◆ **Excerpts from a dataset**:
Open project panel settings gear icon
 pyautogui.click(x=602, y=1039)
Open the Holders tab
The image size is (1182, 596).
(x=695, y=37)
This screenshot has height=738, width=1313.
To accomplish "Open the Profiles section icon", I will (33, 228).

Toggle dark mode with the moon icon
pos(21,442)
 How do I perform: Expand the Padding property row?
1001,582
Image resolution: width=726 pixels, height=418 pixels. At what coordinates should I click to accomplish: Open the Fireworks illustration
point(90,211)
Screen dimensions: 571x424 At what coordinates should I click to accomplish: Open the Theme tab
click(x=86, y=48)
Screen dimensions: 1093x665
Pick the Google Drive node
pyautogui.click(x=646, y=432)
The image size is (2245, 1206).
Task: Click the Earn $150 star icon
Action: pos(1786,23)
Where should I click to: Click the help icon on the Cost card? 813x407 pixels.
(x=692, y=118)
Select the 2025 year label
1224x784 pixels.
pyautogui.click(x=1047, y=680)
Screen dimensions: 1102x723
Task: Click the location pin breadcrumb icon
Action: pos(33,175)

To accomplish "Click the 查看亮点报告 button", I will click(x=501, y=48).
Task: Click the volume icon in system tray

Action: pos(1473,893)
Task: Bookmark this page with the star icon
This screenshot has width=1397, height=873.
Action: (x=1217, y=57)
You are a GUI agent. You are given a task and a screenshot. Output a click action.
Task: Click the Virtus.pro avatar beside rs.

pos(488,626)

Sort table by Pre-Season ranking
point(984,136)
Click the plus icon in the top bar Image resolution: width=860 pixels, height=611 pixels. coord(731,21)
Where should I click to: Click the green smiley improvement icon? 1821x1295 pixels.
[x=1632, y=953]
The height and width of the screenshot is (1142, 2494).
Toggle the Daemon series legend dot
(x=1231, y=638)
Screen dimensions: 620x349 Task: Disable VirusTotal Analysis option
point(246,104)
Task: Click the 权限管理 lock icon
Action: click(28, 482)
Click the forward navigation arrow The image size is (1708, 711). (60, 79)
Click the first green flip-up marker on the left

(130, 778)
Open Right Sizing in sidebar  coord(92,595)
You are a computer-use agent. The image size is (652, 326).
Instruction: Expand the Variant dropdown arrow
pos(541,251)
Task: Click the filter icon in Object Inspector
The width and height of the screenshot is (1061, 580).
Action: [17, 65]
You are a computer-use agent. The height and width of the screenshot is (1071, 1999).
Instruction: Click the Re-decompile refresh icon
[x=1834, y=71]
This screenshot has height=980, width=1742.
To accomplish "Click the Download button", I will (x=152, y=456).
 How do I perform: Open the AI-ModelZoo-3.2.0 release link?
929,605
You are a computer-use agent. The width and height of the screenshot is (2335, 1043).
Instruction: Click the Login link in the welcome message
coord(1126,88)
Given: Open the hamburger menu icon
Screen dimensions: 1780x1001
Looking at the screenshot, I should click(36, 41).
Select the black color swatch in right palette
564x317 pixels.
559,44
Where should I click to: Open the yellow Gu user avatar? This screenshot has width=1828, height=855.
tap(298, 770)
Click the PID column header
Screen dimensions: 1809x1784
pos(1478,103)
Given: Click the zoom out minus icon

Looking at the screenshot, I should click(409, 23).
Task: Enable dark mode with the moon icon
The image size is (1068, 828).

◆ **Work item**: Repeat the data in its entirety, exactly as written.

◆ **Expected output**:
Open project panel settings gear icon
 pyautogui.click(x=602, y=1039)
Open the Holders tab
The image size is (1182, 596).
(x=695, y=37)
This screenshot has height=738, width=1313.
To accomplish "Open the Profiles section icon", I will (33, 228).

Toggle dark mode with the moon icon
pos(21,442)
 How do I perform: Expand the Padding property row?
1001,582
Image resolution: width=726 pixels, height=418 pixels. At what coordinates should I click to accomplish: Open the Fireworks illustration
point(90,211)
Screen dimensions: 571x424 At what coordinates should I click to accomplish: Open the Theme tab
click(x=86, y=48)
Screen dimensions: 1093x665
Pick the Google Drive node
pyautogui.click(x=646, y=432)
The image size is (2245, 1206).
Task: Click the Earn $150 star icon
Action: pos(1786,23)
Where should I click to: Click the help icon on the Cost card? 813x407 pixels.
(x=692, y=118)
Select the 2025 year label
1224x784 pixels.
pyautogui.click(x=1047, y=680)
Screen dimensions: 1102x723
Task: Click the location pin breadcrumb icon
Action: pos(33,175)

To accomplish "Click the 查看亮点报告 button", I will click(x=501, y=48).
Task: Click the volume icon in system tray

Action: pos(1473,893)
Task: Bookmark this page with the star icon
This screenshot has width=1397, height=873.
Action: (x=1217, y=57)
You are a GUI agent. You are given a task and a screenshot. Output a click action.
Task: Click the Virtus.pro avatar beside rs.

pos(488,626)

Sort table by Pre-Season ranking
point(984,136)
Click the plus icon in the top bar Image resolution: width=860 pixels, height=611 pixels. coord(731,21)
Where should I click to: Click the green smiley improvement icon? 1821x1295 pixels.
[x=1632, y=953]
The height and width of the screenshot is (1142, 2494).
Toggle the Daemon series legend dot
(x=1231, y=638)
Screen dimensions: 620x349 Task: Disable VirusTotal Analysis option
point(246,104)
Task: Click the 权限管理 lock icon
Action: click(28, 482)
Click the forward navigation arrow The image size is (1708, 711). (60, 79)
Click the first green flip-up marker on the left

(130, 778)
Open Right Sizing in sidebar  coord(92,595)
You are a computer-use agent. The image size is (652, 326).
Instruction: Expand the Variant dropdown arrow
pos(541,251)
Task: Click the filter icon in Object Inspector
The width and height of the screenshot is (1061, 580).
Action: [17, 65]
You are a computer-use agent. The height and width of the screenshot is (1071, 1999).
Instruction: Click the Re-decompile refresh icon
[x=1834, y=71]
This screenshot has height=980, width=1742.
To accomplish "Click the Download button", I will (x=152, y=456).
 How do I perform: Open the AI-ModelZoo-3.2.0 release link?
929,605
You are a computer-use agent. The width and height of the screenshot is (2335, 1043).
Instruction: Click the Login link in the welcome message
coord(1126,88)
Given: Open the hamburger menu icon
Screen dimensions: 1780x1001
Looking at the screenshot, I should click(36, 41).
Select the black color swatch in right palette
564x317 pixels.
559,44
Where should I click to: Open the yellow Gu user avatar? This screenshot has width=1828, height=855.
tap(298, 770)
Click the PID column header
Screen dimensions: 1809x1784
pos(1478,103)
Given: Click the zoom out minus icon

Looking at the screenshot, I should click(409, 23).
Task: Enable dark mode with the moon icon
The image size is (1068, 828).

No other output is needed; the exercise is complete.